» PASSAGE TO READ

※

The OneCard office has made Paces go in order to demonstrate its viability as a profitable enterprise (i.e. requesting seemingly endless revisions of business plans, countless budget proposals,  profit projections that were nearly impossible to make, etc.) It seemed like an unnecessary number of hoops to jump through given Paces’s seemingly low stakes (it’s not a multinational corporation) and the ease with which OneCard capabilities can be granted (I’m sure there’s some bureaucratic administrative red tape to deal with but it’s not rocket science),” wrote Barbano in his email.
Although Paces is an on-campus organization, its position on the OneCard will be with SwatPoints, the Points that are used in the Ville, rather than regular Points which are used at other on-campus dining options. This structural difference is because Paces is run by students rather than the college’s dining services.
“We are kinda in this weird limbo place where we are clearly part of the Swarthmore College [community], … but they’re sort of treating us like an outside partner of Swarthmore College,” Stoutland said.
Stoutland further explained Paces’ awkward position as a student-run business on campus and how that aspect has impacted on its OneCard authorization.
“We’re student-run, and in that sense, we aren’t part of the dining services, so we wouldn’t be part of the Points and meal points. We’ll be part of the new part of OneCard, but we’re also not exactly an established business, so there’s a lot of checks and balances they wanted us to go through that I don’t think the other businesses went through,” Stoutland said.  
Despite the long process of authorizing it, Stoutland believes that the OneCard is a good addition because it makes the business more accessible.

※

» WHAT TO WORK ON
1/ Sum up the passage about Paces and the OneCard in three sentences.
2/ Write what comes next in the passage about Paces and the OneCard, starting after its final sentence.

Stored records:
※

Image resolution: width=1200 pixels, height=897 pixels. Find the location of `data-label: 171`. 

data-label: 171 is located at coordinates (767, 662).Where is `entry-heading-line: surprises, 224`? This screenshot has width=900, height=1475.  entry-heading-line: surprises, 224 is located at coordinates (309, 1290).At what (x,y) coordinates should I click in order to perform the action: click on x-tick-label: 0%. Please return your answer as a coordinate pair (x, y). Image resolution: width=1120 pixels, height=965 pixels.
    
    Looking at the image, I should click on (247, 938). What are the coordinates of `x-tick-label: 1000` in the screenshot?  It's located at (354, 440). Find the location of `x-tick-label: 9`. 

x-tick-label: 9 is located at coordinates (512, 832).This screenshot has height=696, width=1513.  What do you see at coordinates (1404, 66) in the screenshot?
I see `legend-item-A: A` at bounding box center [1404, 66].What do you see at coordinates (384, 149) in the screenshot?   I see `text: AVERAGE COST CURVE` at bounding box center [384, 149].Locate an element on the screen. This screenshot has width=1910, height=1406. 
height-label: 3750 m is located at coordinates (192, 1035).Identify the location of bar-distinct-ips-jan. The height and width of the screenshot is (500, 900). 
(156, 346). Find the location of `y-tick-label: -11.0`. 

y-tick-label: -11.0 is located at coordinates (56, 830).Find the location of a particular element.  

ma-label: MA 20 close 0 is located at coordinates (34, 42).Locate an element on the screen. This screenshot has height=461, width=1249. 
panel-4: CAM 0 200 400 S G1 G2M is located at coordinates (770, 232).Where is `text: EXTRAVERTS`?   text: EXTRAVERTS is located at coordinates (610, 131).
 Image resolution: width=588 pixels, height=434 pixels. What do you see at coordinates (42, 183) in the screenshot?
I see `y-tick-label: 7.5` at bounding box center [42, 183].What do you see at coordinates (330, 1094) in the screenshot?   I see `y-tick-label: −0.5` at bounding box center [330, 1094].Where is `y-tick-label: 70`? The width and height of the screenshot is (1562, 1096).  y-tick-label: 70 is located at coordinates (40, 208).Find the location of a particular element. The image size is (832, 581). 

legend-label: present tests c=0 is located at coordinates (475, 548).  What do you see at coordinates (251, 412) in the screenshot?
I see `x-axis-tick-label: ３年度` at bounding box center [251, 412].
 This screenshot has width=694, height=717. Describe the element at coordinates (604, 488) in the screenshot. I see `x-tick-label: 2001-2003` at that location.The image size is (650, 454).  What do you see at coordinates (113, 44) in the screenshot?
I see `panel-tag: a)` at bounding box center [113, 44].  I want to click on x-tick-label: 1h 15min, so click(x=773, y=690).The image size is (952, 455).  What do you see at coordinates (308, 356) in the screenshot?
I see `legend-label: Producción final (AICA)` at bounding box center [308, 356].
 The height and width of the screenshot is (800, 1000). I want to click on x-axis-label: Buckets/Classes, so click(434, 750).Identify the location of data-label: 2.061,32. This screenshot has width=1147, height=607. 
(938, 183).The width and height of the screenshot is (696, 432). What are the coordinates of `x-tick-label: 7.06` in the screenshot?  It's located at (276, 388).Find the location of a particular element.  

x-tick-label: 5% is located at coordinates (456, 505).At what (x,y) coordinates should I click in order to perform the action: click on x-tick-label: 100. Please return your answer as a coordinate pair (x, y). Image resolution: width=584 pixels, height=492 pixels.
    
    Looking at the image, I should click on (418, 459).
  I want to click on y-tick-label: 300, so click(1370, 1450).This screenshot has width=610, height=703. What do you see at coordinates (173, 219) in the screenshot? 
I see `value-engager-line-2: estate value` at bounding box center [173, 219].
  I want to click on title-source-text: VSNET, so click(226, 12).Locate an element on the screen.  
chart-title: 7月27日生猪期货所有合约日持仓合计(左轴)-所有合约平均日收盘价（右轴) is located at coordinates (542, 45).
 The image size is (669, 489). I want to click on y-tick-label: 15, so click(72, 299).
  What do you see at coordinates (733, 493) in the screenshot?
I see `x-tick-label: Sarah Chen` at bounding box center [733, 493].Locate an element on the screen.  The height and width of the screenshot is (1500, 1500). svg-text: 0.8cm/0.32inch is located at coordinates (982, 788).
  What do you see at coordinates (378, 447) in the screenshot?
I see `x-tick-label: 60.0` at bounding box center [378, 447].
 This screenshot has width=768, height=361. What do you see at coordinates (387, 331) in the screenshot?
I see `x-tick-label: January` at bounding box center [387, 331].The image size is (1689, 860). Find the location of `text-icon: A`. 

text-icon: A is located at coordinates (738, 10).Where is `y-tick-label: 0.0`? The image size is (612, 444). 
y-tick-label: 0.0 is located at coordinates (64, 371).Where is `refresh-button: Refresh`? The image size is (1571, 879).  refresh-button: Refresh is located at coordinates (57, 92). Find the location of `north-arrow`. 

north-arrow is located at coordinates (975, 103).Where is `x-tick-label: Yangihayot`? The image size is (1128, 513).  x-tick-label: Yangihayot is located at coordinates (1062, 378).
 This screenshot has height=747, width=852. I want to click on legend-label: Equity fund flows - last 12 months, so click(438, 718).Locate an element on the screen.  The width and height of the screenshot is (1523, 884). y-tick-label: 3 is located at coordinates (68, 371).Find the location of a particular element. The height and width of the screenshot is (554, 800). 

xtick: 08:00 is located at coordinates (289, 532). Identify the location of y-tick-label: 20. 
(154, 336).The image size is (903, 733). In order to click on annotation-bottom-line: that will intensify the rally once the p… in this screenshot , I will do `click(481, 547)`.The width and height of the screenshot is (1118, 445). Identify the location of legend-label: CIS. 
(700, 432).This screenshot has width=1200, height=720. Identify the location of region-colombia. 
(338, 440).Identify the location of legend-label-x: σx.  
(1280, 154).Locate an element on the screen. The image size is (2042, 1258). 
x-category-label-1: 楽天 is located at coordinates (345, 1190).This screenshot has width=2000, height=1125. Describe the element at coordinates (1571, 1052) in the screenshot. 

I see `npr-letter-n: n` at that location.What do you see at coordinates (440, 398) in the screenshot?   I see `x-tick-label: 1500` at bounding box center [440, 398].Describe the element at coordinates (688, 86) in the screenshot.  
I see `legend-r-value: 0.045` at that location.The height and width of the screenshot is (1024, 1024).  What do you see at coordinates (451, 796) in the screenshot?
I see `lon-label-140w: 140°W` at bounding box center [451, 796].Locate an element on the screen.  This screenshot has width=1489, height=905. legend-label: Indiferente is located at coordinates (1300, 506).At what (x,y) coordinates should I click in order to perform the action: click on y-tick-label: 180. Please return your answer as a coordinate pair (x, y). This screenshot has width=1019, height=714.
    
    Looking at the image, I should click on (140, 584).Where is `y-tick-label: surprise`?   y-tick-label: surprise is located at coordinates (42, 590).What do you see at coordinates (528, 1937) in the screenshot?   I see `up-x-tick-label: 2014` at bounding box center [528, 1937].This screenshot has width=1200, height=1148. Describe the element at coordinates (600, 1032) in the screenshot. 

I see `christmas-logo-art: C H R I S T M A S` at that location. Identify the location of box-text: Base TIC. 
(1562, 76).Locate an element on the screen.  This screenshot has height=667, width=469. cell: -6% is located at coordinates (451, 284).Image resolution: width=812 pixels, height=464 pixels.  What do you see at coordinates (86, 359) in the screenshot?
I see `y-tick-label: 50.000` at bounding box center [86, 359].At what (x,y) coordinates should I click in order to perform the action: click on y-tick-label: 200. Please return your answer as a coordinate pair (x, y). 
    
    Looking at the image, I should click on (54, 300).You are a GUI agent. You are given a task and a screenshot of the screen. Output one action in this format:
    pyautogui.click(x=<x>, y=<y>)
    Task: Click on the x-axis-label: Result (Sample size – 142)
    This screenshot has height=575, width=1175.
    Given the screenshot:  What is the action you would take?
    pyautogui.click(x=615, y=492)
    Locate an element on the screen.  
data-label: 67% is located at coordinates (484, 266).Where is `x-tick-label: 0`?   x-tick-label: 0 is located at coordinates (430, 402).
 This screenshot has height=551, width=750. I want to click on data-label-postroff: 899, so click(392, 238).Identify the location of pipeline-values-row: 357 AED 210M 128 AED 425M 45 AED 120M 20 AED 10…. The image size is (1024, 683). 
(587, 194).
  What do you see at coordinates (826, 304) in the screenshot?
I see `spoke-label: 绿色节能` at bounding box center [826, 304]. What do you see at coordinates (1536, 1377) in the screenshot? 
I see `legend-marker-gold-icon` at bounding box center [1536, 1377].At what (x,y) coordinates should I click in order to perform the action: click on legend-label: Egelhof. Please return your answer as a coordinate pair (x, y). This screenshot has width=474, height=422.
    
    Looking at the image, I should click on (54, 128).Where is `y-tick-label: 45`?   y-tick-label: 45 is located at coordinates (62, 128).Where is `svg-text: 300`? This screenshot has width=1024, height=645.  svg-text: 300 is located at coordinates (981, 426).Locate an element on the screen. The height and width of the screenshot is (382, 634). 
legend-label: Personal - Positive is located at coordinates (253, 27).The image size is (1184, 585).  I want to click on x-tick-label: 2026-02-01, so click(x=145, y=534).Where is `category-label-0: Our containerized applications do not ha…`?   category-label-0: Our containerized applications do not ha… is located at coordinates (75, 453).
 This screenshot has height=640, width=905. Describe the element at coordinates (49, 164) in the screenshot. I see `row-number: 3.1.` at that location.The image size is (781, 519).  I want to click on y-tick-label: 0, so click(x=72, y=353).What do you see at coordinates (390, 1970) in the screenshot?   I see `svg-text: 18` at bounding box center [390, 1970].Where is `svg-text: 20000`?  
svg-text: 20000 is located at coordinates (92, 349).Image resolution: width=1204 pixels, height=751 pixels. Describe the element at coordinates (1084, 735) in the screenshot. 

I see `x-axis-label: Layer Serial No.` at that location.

※

» ANSWERS TO EACH TASK
1/ The OneCard office required Paces to prove it could be profitable through repeated business plan revisions, budget proposals and profit projections, which Barbano considered too many hoops given the low stakes. Because Paces is run by students rather than the college's dining services, it will be on the OneCard with SwatPoints instead of regular Points. Stoutland said Paces is in a limbo where it is treated like an outside partner and faced checks other businesses did not, but still believes the OneCard is a good addition because it makes the business more accessible.

2/
“[We] struggle to keep prices as low as possible, and much lower than they would’ve been in the normal market, because we really want people to have access to Paces, and OneCard is really the solution that no matter what someone’s personal finances are, they can still experience the space where all students should be experiencing, and the food is really good,” Stoutland said.
When asked about Paces’ next step, Stoutland was very optimistic and said the biggest focus for Paces’ right now was to reopen as soon as possible.
“We’re looking at what accounting practices we’re putting in place […] in terms of where we get our food and where we get our supplies, also sustainability practices, a lot of our stuff is compostable so we’re just double-checking that everything can be composted. Our main goal is to reopen as soon as possible this semester, like I said, soon still means probably weeks so, and then to figure out what it means for Paces to be open in the long term as well,” said Stoutland.
Luke Barbano believes that OneCard is also going to help Paces compete with other restaurants and cafes on campus and in the Ville with the growing competition with other restaurants and cafes on campus and in the Ville, since most of them already have OneCard.
“One only needs to look to the Ville merchants to see how OneCard has dramatically increased their business traffic. […] Given the student body’s widespread enthusiasm for Paces, the nearly excessive number of Points that accompany any of the currently offered meal plan options, the cafe’s convenience, and its charming novelty, it’s reasonable to expect that Paces would experience a similar boost in business. They will make a lot of money,” Barbano said.
After a nearly clear path to reopening, managers at Paces and some students see the cafe as a viable place of business and one for students to enjoy on campus given that the OneCard becomes a part of the cafe’s program.